> **What the task asks**:
Return the following lines and nothing else: the one holding "Where should I" and all those after it in the records below, unchanged, minus any pictures.
*** Begin section ***
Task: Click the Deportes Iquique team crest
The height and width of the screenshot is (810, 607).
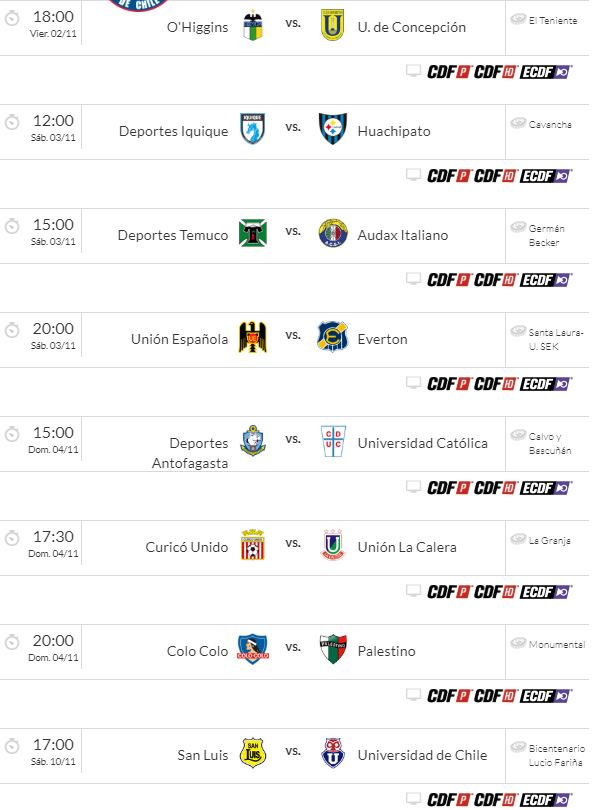Action: [x=252, y=131]
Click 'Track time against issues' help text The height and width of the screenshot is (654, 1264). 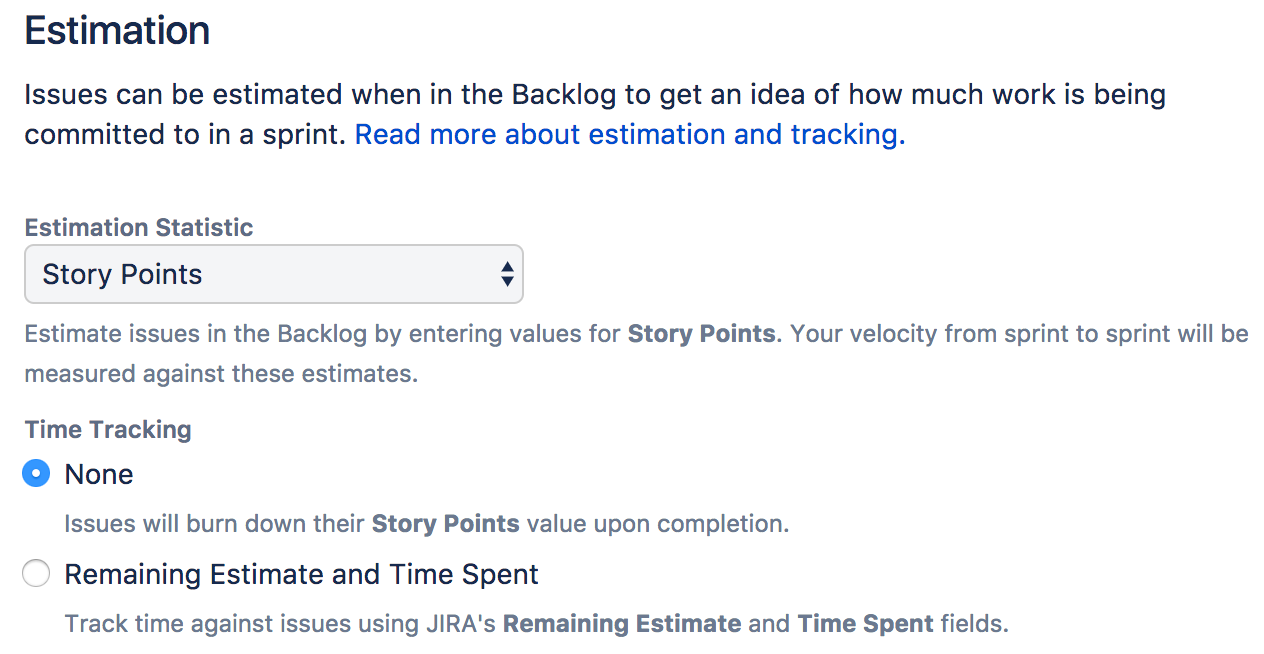pos(537,624)

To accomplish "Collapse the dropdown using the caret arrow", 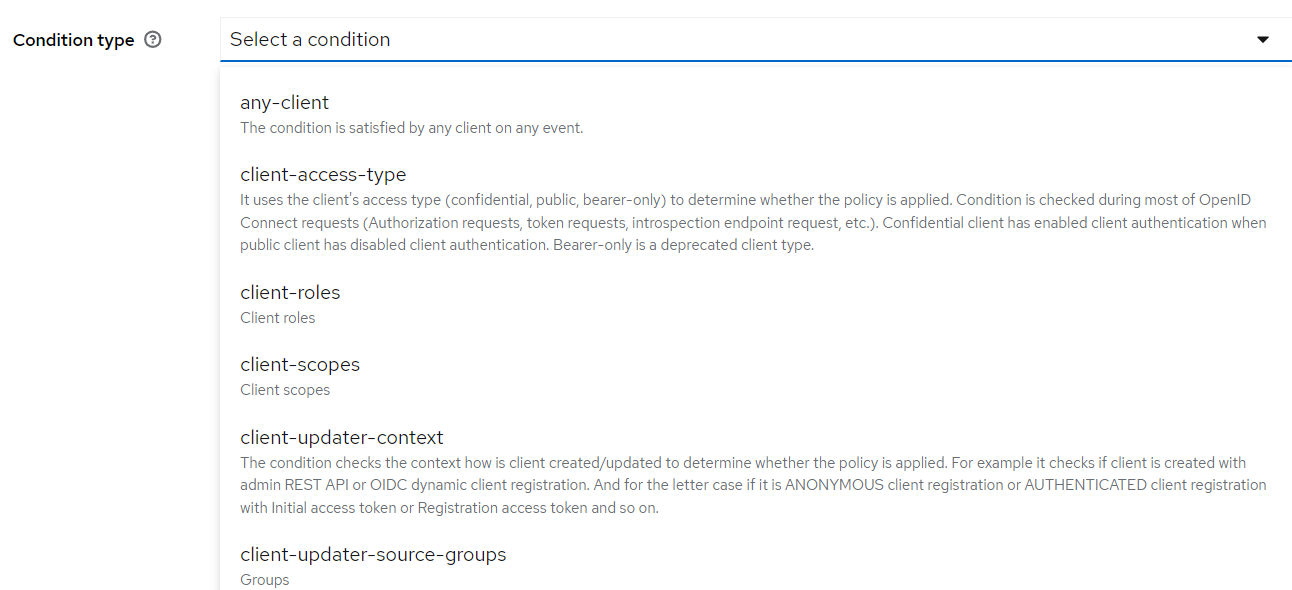I will tap(1263, 40).
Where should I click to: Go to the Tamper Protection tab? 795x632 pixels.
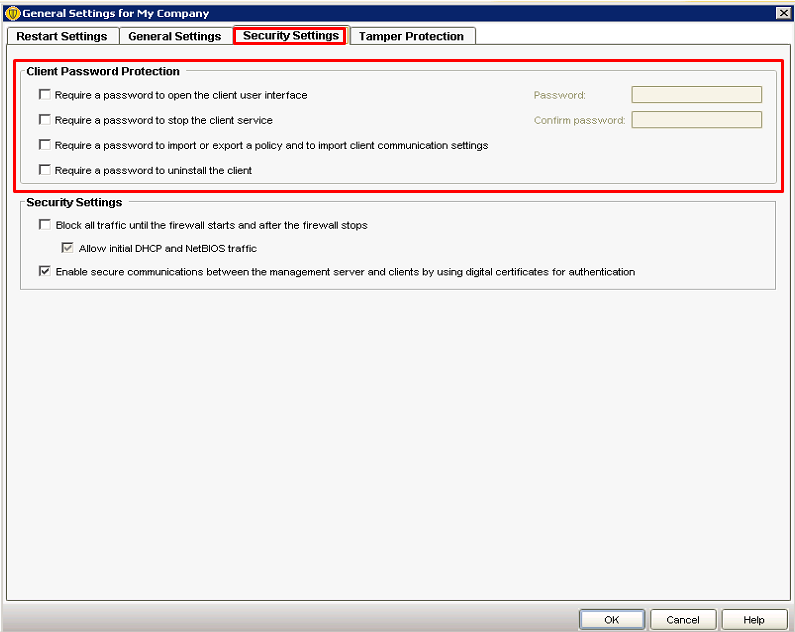[x=411, y=36]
*** End section ***
> **Answer section**:
Where should I click to: Go to the Tamper Protection tab? 795x632 pixels.
[x=411, y=36]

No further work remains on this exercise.